Mathematics of Information and Data Science

What we do

MINDS (Mathematics of Information and Data Science) is our research group based in the School of Mathematics and Computer Science and part of the Maxwell Institute for Mathematical Sciences in Edinburgh. Our mission is “to enable the reliable transformation of data into information through the development of efficient and rigorous mathematical and computational techniques, with special attention to impactful applications that generate social and economic benefit.”

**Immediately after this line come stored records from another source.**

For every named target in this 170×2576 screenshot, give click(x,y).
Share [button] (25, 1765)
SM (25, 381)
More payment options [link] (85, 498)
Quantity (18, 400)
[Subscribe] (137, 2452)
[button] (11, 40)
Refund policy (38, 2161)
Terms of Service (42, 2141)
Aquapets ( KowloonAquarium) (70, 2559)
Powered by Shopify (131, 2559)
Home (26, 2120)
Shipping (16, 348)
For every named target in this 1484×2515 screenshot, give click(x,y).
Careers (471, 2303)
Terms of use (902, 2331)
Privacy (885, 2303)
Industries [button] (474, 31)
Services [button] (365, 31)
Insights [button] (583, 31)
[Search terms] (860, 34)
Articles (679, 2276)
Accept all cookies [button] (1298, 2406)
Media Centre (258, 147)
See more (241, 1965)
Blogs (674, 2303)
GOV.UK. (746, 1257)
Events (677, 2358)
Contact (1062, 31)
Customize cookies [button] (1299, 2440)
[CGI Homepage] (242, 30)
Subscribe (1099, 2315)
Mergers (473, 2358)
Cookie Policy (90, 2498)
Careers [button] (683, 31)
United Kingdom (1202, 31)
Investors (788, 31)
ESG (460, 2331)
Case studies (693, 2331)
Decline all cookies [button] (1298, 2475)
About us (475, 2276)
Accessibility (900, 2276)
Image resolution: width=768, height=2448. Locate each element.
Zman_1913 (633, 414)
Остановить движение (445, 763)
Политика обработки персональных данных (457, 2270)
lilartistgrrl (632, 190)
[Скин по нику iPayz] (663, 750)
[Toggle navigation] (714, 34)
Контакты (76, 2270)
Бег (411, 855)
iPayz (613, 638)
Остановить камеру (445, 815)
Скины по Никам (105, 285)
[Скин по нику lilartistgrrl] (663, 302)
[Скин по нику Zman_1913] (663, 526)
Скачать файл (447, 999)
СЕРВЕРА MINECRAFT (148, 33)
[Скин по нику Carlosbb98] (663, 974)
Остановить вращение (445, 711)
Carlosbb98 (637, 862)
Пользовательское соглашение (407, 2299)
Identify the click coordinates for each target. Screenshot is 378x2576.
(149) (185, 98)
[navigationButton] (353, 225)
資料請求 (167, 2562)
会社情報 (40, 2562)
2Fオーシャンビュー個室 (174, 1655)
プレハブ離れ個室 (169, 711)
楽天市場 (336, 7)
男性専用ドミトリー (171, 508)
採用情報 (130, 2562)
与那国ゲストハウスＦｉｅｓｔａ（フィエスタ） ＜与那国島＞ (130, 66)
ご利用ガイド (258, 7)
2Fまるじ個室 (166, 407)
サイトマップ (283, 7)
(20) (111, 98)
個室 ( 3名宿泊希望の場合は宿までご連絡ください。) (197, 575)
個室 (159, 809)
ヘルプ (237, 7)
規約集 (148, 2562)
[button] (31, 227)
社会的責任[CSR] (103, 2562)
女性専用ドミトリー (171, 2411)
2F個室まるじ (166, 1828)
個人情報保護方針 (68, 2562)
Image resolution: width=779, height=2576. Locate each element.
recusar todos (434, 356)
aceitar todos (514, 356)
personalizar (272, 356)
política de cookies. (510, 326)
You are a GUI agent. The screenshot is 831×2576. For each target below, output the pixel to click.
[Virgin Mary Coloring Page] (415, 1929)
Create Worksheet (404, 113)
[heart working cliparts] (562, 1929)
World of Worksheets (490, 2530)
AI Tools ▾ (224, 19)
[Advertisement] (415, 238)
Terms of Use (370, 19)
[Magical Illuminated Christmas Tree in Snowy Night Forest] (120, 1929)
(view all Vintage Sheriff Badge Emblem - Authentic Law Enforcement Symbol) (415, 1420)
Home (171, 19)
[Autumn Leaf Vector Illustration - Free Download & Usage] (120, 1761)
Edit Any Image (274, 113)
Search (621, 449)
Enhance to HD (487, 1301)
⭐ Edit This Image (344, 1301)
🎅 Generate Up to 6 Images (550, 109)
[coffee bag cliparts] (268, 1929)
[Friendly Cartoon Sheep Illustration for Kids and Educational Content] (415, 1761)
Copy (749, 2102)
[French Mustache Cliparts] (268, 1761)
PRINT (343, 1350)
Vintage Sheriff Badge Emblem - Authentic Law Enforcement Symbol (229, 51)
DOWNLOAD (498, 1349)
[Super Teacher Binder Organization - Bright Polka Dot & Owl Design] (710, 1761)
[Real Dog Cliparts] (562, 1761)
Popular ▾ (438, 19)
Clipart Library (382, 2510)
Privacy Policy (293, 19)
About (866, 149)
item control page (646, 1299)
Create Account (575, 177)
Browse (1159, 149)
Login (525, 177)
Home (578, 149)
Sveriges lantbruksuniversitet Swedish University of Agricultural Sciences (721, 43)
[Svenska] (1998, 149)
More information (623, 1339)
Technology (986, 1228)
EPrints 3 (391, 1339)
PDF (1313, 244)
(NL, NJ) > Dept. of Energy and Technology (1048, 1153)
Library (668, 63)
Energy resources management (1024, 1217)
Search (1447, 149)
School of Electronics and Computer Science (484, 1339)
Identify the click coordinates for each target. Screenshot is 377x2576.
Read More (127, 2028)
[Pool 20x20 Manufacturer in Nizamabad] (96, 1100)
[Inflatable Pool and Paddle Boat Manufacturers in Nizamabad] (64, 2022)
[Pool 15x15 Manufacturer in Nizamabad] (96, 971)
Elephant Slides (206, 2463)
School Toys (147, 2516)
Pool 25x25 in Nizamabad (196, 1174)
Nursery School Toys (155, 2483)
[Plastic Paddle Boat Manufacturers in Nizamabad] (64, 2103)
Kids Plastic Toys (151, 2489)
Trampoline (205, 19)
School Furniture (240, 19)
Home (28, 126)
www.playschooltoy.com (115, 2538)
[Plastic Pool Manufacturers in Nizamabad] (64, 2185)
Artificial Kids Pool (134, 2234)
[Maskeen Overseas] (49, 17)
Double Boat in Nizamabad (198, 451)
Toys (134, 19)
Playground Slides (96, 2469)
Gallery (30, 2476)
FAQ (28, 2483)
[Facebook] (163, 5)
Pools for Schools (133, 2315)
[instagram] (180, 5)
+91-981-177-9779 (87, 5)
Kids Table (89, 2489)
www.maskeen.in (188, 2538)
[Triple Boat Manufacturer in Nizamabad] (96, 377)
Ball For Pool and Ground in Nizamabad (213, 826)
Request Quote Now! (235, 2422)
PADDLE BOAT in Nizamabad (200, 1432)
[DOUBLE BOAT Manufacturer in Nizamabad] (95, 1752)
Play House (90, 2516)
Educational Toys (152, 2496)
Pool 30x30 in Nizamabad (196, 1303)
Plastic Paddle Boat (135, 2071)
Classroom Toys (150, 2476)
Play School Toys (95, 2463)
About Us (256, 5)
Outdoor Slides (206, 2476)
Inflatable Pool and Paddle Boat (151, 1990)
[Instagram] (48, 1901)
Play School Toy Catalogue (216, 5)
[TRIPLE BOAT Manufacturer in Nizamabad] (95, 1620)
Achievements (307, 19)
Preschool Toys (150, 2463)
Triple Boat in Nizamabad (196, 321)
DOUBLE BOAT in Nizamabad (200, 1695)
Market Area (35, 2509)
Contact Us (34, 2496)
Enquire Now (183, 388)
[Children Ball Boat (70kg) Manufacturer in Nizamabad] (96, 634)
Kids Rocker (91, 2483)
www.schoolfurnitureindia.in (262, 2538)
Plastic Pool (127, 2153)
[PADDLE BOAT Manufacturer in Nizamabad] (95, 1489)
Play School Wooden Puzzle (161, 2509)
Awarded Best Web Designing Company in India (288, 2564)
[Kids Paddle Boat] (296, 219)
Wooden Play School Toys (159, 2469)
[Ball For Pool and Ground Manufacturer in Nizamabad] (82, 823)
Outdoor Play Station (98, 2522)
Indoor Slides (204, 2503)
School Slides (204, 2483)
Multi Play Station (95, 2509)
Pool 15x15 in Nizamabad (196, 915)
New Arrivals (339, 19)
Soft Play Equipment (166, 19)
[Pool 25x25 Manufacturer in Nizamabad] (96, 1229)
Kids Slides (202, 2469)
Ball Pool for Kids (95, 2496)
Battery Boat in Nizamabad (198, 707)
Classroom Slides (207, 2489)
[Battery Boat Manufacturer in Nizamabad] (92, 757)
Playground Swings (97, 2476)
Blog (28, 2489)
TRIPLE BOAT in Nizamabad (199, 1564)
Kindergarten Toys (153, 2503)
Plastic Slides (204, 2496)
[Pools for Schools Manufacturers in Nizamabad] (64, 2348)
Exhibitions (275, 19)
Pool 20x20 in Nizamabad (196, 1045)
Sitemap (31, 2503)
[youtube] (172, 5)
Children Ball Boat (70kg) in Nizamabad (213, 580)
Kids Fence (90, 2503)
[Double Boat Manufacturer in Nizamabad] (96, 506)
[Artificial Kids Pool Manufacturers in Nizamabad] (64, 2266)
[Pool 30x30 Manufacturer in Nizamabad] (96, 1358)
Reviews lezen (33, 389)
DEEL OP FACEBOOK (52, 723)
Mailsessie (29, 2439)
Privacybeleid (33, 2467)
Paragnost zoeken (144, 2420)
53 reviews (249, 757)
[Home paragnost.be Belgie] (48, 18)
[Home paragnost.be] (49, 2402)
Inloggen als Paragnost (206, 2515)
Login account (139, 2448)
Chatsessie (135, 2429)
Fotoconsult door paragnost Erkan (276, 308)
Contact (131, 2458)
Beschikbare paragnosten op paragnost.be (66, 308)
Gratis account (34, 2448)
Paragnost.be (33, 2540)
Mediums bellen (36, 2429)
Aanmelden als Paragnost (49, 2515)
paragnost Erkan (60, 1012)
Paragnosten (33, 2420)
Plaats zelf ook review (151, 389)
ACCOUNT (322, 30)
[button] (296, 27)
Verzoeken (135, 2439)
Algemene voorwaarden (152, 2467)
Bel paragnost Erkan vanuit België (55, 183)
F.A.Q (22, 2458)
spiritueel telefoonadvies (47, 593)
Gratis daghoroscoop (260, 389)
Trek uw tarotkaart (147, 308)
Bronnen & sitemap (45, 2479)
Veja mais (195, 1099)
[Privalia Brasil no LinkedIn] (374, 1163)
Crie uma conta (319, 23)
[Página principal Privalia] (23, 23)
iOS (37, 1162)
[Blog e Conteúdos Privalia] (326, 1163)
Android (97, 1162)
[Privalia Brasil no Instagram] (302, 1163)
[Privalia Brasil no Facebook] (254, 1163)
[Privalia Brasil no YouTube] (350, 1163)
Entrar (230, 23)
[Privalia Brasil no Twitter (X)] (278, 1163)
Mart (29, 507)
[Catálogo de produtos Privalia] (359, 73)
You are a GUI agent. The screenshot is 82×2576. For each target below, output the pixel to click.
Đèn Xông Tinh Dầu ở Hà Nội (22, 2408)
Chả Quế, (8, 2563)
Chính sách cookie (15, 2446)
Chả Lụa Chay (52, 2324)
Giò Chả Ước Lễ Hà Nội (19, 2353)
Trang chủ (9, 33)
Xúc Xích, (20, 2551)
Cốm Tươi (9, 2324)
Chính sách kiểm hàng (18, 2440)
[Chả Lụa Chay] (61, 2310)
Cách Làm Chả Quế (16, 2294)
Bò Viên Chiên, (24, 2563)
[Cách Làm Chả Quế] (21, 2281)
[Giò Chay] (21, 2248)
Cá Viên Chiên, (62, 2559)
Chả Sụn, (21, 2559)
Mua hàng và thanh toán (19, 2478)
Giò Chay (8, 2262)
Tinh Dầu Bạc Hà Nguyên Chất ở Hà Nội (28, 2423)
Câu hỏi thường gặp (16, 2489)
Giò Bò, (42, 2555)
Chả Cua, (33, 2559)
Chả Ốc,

Data Science is an all-encompassing field that deals with the vast amount of data that has become available in recent days. The challenge is to /efficiently/ transform such raw data into meaningful information that can aid the strategic decision making of practitioners in different applications and industries. Dealing with this challenge requires the development of methods that can effectively handle large amounts of data or extract the maximum amount of information from a small amount of data. The development of these methods requires deep understanding of mathematical and statistical concepts in Data Science and complicated analysis which drives the development and proves the efficacy of these methods. Data Science has applications and significant impact in many fields such as computational imaging, bioinformatics, audio processing, text processing, finance, etc…. and these applications give the framework for such method developments.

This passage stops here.